» **Work task**: The answer should be every line below, retyped exactly.
(Beginning of Material for this task)
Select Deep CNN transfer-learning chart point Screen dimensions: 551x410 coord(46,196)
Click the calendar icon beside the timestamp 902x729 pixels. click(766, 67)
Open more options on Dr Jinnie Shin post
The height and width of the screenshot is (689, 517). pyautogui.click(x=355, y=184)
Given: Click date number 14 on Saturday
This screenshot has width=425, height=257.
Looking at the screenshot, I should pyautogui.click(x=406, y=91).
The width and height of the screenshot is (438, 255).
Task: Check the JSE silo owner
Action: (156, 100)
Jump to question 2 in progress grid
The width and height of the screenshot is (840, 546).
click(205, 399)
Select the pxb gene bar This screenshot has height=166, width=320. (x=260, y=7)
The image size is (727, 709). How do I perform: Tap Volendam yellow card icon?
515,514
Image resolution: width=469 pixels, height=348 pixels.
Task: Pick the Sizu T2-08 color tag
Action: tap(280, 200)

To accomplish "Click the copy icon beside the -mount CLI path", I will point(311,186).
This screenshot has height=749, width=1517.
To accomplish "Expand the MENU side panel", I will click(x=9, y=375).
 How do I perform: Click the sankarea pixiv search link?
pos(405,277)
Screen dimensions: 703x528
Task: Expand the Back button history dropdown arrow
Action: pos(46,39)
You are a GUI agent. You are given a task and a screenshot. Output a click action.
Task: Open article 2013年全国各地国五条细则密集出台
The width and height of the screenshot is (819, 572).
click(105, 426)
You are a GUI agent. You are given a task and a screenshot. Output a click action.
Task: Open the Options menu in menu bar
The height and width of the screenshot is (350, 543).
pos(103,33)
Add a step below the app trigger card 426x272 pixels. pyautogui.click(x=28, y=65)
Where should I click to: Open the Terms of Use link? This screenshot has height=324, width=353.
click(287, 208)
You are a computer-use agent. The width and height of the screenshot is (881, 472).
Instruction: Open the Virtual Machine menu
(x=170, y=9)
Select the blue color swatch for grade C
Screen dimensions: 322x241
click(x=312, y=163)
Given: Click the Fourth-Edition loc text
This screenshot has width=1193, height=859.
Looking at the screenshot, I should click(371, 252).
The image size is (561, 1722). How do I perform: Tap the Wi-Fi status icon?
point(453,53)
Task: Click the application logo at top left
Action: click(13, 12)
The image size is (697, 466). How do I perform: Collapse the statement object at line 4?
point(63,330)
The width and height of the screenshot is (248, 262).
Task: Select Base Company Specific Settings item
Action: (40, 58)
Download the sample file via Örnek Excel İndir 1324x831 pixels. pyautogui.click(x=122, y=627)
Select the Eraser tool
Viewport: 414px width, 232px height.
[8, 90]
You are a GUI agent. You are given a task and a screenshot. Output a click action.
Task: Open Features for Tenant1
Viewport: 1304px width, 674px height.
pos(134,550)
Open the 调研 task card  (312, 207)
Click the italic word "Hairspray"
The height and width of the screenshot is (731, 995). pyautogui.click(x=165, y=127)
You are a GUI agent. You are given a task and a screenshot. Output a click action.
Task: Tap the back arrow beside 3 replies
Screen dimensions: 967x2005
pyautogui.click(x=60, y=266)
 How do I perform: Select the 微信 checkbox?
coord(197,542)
(End of Material for this task)
» **Output for this task**:
Select Deep CNN transfer-learning chart point Screen dimensions: 551x410 coord(46,196)
Click the calendar icon beside the timestamp 902x729 pixels. click(766, 67)
Open more options on Dr Jinnie Shin post
The height and width of the screenshot is (689, 517). pyautogui.click(x=355, y=184)
Given: Click date number 14 on Saturday
This screenshot has width=425, height=257.
Looking at the screenshot, I should pyautogui.click(x=406, y=91).
The width and height of the screenshot is (438, 255).
Task: Check the JSE silo owner
Action: (156, 100)
Jump to question 2 in progress grid
The width and height of the screenshot is (840, 546).
click(205, 399)
Select the pxb gene bar This screenshot has height=166, width=320. (x=260, y=7)
The image size is (727, 709). How do I perform: Tap Volendam yellow card icon?
515,514
Image resolution: width=469 pixels, height=348 pixels.
Task: Pick the Sizu T2-08 color tag
Action: tap(280, 200)

To accomplish "Click the copy icon beside the -mount CLI path", I will point(311,186).
This screenshot has height=749, width=1517.
To accomplish "Expand the MENU side panel", I will click(x=9, y=375).
 How do I perform: Click the sankarea pixiv search link?
pos(405,277)
Screen dimensions: 703x528
Task: Expand the Back button history dropdown arrow
Action: pos(46,39)
You are a GUI agent. You are given a task and a screenshot. Output a click action.
Task: Open article 2013年全国各地国五条细则密集出台
The width and height of the screenshot is (819, 572).
click(105, 426)
You are a GUI agent. You are given a task and a screenshot. Output a click action.
Task: Open the Options menu in menu bar
The height and width of the screenshot is (350, 543).
pos(103,33)
Add a step below the app trigger card 426x272 pixels. pyautogui.click(x=28, y=65)
Where should I click to: Open the Terms of Use link? This screenshot has height=324, width=353.
click(287, 208)
You are a computer-use agent. The width and height of the screenshot is (881, 472).
Instruction: Open the Virtual Machine menu
(x=170, y=9)
Select the blue color swatch for grade C
Screen dimensions: 322x241
click(x=312, y=163)
Given: Click the Fourth-Edition loc text
This screenshot has width=1193, height=859.
Looking at the screenshot, I should click(371, 252).
The image size is (561, 1722). How do I perform: Tap the Wi-Fi status icon?
point(453,53)
Task: Click the application logo at top left
Action: click(13, 12)
The image size is (697, 466). How do I perform: Collapse the statement object at line 4?
point(63,330)
The width and height of the screenshot is (248, 262).
Task: Select Base Company Specific Settings item
Action: (40, 58)
Download the sample file via Örnek Excel İndir 1324x831 pixels. pyautogui.click(x=122, y=627)
Select the Eraser tool
Viewport: 414px width, 232px height.
[8, 90]
You are a GUI agent. You are given a task and a screenshot. Output a click action.
Task: Open Features for Tenant1
Viewport: 1304px width, 674px height.
pos(134,550)
Open the 调研 task card  (312, 207)
Click the italic word "Hairspray"
The height and width of the screenshot is (731, 995). pyautogui.click(x=165, y=127)
You are a GUI agent. You are given a task and a screenshot. Output a click action.
Task: Tap the back arrow beside 3 replies
Screen dimensions: 967x2005
pyautogui.click(x=60, y=266)
 How do I perform: Select the 微信 checkbox?
coord(197,542)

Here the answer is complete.